Sunday, May 16, 2021

the last book I ever read (Iris Origo's A Chill in the Air: An Italian War Diary, 1939-1940, excerpt seven)

from A Chill in the Air: An Italian War Diary, 1939-1940 (New York Review Books Classic by Iris Origo:

MAY 6TH

After Norway – what? Every country in Europe is waiting. If the Norwegian campaign has not increased the Italians’ liking for Germany, it has certainly increased their respect and fear. The cult of violence flourishes on success. So – what next? Switzerland? Holland? Belgium? Sweden? Rumania? The Caucasus? Every day brings fresh rumours, and with them the convication that Italy too will be in before the end of the month.
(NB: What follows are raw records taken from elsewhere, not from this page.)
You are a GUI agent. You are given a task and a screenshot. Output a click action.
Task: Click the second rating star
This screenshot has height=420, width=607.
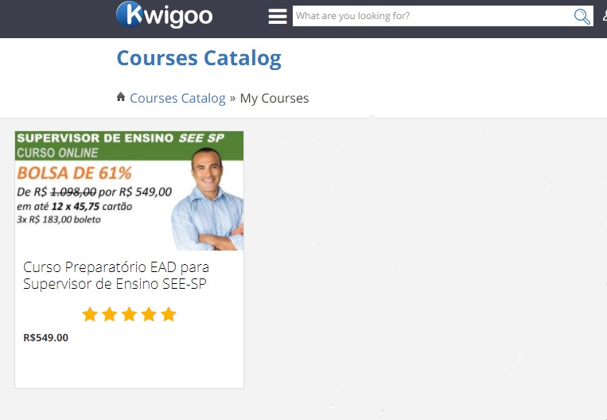[x=110, y=314]
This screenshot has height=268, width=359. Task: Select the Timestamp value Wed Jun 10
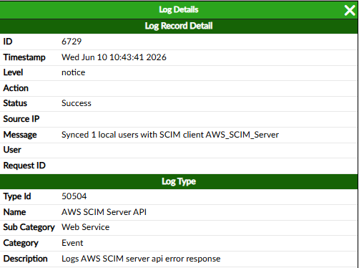114,57

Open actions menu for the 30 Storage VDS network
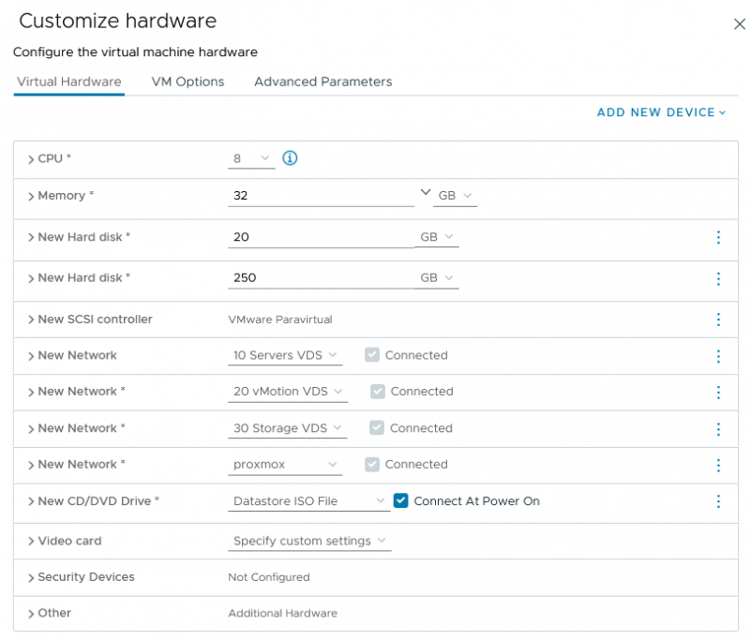[718, 428]
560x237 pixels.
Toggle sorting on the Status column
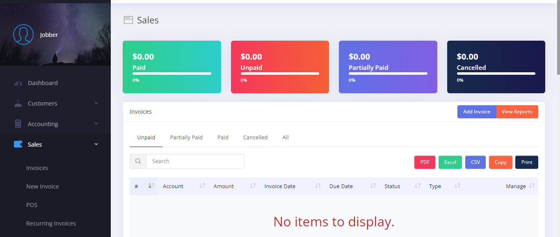(417, 186)
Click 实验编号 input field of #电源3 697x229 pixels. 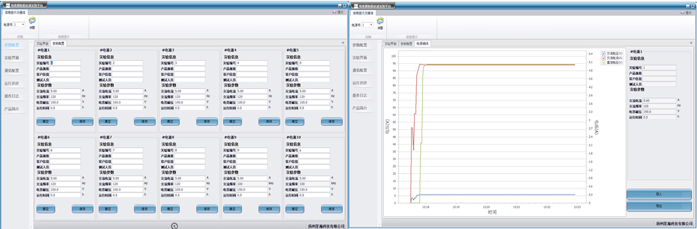click(190, 63)
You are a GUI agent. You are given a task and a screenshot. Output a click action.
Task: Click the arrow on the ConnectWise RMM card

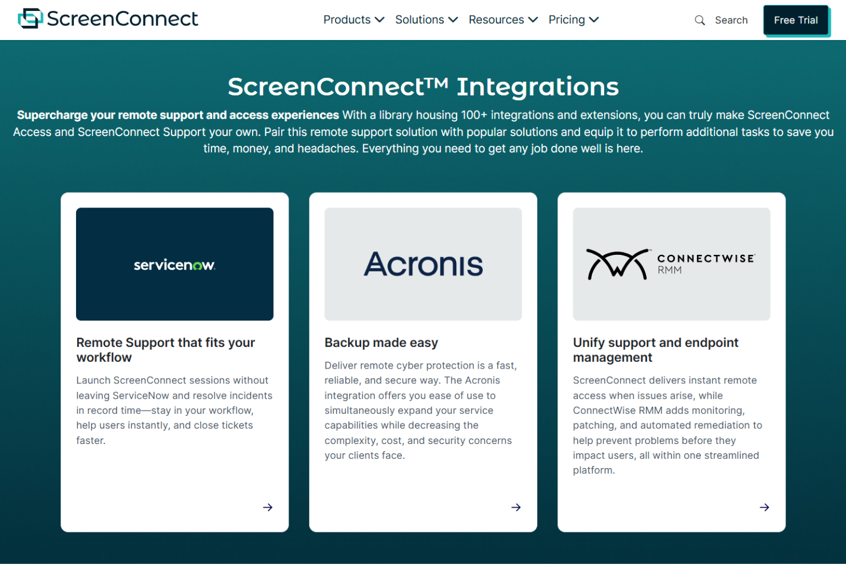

The real war is coming.



Saturday, May 15, 2021

the last book I ever read (Iris Origo's A Chill in the Air: An Italian War Diary, 1939-1940, excerpt six)
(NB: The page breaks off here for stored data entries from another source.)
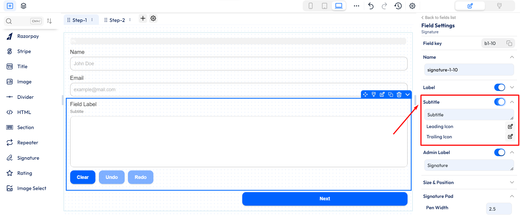
Task: Edit the Trailing Icon
Action: click(510, 137)
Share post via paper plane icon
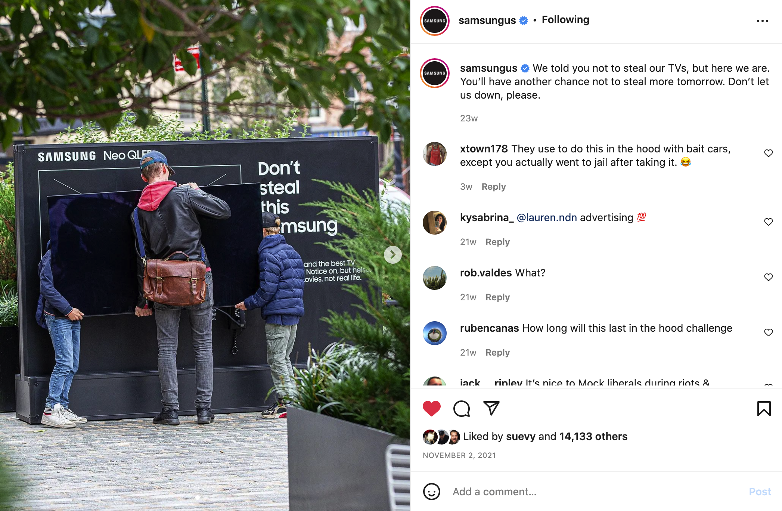Viewport: 782px width, 511px height. (491, 408)
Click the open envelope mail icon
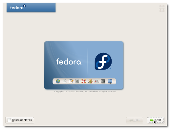 click(65, 81)
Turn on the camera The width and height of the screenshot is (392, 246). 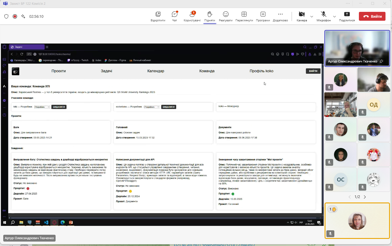point(302,16)
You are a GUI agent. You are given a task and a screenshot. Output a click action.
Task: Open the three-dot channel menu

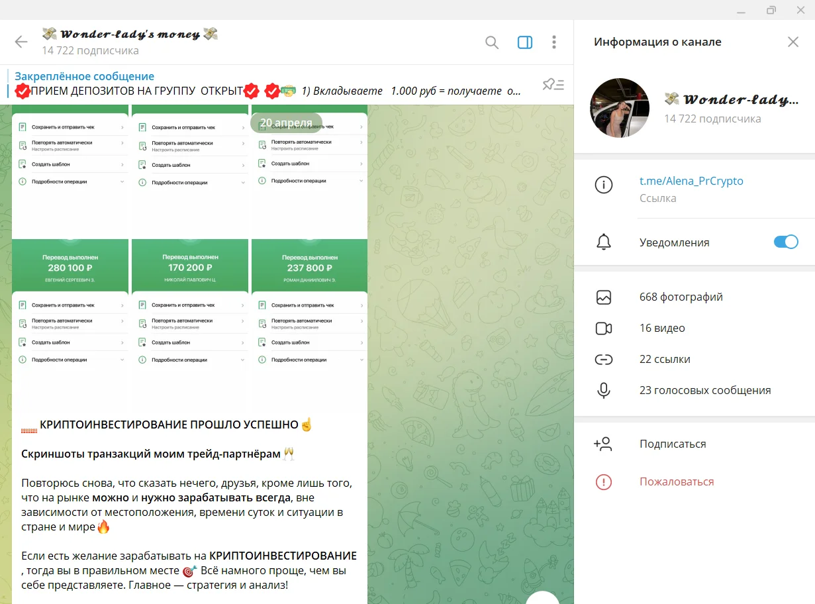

from A Chill in the Air: An Italian War Diary, 1939-1940 (New York Review Books Classic by Iris Origo:

APRIL 9TH

For two days the papers have been filled with attacks on England and the British blockade, and yesterday’s evening papers give prominence to “the unjustifiable laying of mines along the Norwegian coast.” It is clear that something is brewing, and as I wake up this morning, I find a note from my host on my breakfast tray. “Germany has invaded Denmark at 3 o’clock this morning. German troops have landed at Oslo. Norway is at war.” The Italian papers give the same news, but with a wholly pro-German colouring. A few hours later the midday posters state that the Norwegian government, like the Danish, has decided not to resist – her resistance at Oslo being merely, according to Gayda, “a formal gesture, amounting to nothing more than their verbal protest against the English blockade.” It is not till this evening that we hear, from the BBC, of King Haakon’s resistance, of the British and French promise of help to Norway, and of the sea and air battle.



Friday, May 14, 2021

the last book I ever read (Iris Origo's A Chill in the Air: An Italian War Diary, 1939-1940, excerpt five)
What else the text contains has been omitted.